Performance Tests

After the commissioning of No. 9 it was felt that there was a lot to be gained by scientific testing of the improved locomotive and, by comparing it with Nos. 7 & 8, to see in detail what we had achieved and what could be improved further.

Dynamometer trials

A group of engineers, John Scott, Julian Stow and Peter Mintoft, who are all volunteers on the Talyllyn Railway and had carried out instrumented trials there, kindly agreed to help us. During the spring of 2004, in two separate test sessions, they successfully recorded a mountain of data for which we are greatly indebted.

Test team Julian Stow, Peter Mintoft and John Scott worked in inhospitable winter conditions to record test data for 'Mark Timothy' and Nos. 7 & 8 and vast amounts of 'gaffer tape' were used to prevent the ingress of damp into sensitive electronic equipment and connectors.

Photo Alan Richardson

Test team Julian Stow, Peter Mintoft and John Scott

On the day of the first test it snowed, obliterating both the landscape and track which made conditions less than ideal for mounting sensitive electronic instrumentation on the locomotives! All the external electrical connectors had to be put in plastic bags and taped up to prevent short circuits and with leads held on by gaffer tape festooned everywhere, we prepared for the first trial. Pressure transducers were connected to the smokebox, to measure the vacuum, and sequentially to both the front and rear cylinder drain cock ports, to measure the cylinder pressure continuously. A linear transducer coupled to the crosshead, simultaneously recorded the cylinder position and a special coupling, containing a strain gauge, enabled us to record drawbar pull.

The mass of data produced by these instruments had to be recorded and so the coach adjacent to the locomotive became the temporary dynamometer car for the test engineers with a data logger plus two computers to input run details and view the results. Power for this equipment was supplied by a portable generator further back down the train and the same 26 Tonnes set comprised of eleven carriages plus a generator car and a guards van was used for all the tests. Each locomotive was tested in turn with BVR chairman and driver Andy Barnes on the footplate assisted by Bob King and Patrick Keef acting as firemen. We used the nearest long bank close to Aylsham to provide something for the loco to work against and after accelerating the train down the bank from Burgh summit to a specified speed at the foot of the bank at Mermaid under bridge we then attempted to maintain a constant speed up the 1:110 bank towards Brampton. The locomotives were driven with a wide open regulator and the speed was controlled during the climb by adjusting the cut-off.

====

▶ _WHAT IS REQUIRED_
Extract the passage of the locomotive performance tests text from "After the commissioning" up to and including "be improved further.", copying it word for word.

▶ _RAW DATA_
====

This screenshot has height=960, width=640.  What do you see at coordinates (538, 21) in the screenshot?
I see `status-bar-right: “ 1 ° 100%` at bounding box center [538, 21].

====

▶ _EXERCISE RESULT_
After the commissioning of No. 9 it was felt that there was a lot to be gained by scientific testing of the improved locomotive and, by comparing it with Nos. 7 & 8, to see in detail what we had achieved and what could be improved further.